Parents spend more than $20 out of pocket for every dollar that the public pitches in for the education of a child; and the 20:1 ratio of time and other forms of investment is about the same. Transpose this to any other time and place in history, and people would say, “That’s ridiculous. Why are we abandoning parents that way, when we all have a stake in raising good kids to handle the future?”
Ridiculous, indeed. It takes, as they say, a village.
A generation or two ago, the village was a literal one. Children went to church or temple, skipped down to the corner store, met neighbours on front porches and played in one another’s back yards. But those informal outside spaces are disappearing. Now, parents fork out for sports and lessons and other activities outside of the house—if they can.
School is the main place left outside of home for many children to receive nurturance, wisdom, knowledge, physical activities, fun, and a reflection of themselves as belonging in the world. Given the state of school funding, too many kids are heading from impoverished homes to an impoverished village site—in the midst of a thriving economy that does not want to share.

Dataset section:

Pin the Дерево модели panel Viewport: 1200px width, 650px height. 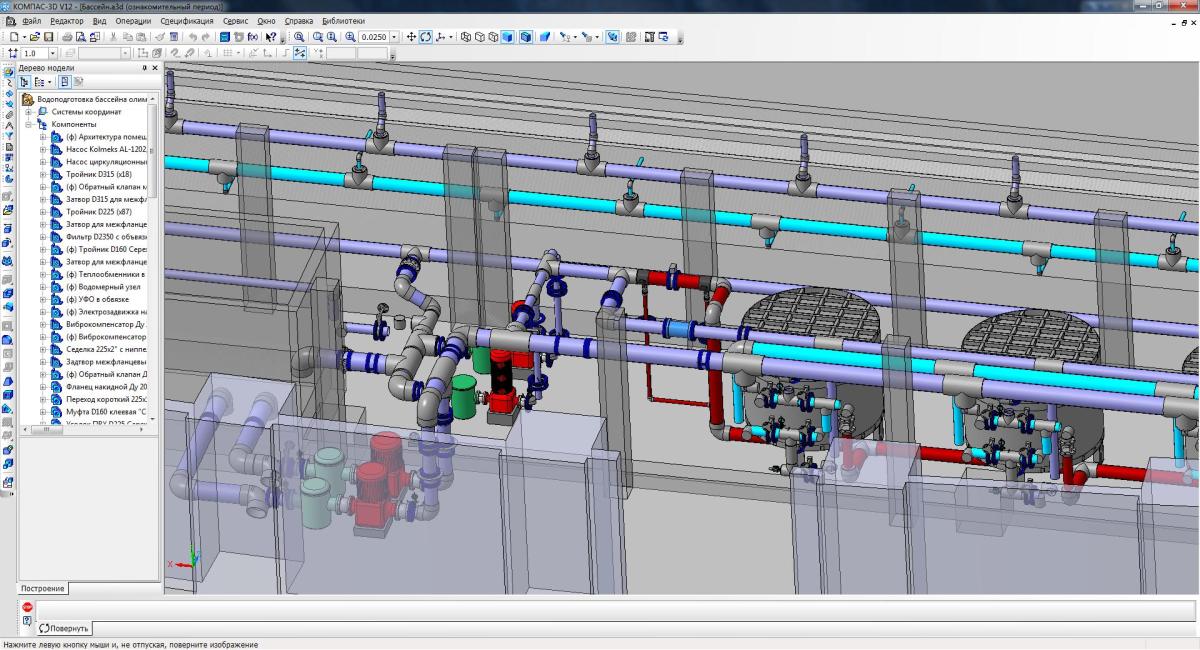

Task objective:
From the passage on parents' spending and school funding, write out the part that begins with the words "Parents spend more" and ends after the words "say, a village.", copying it verbatim.

Response to this task:
Parents spend more than $20 out of pocket for every dollar that the public pitches in for the education of a child; and the 20:1 ratio of time and other forms of investment is about the same. Transpose this to any other time and place in history, and people would say, “That’s ridiculous. Why are we abandoning parents that way, when we all have a stake in raising good kids to handle the future?”
Ridiculous, indeed. It takes, as they say, a village.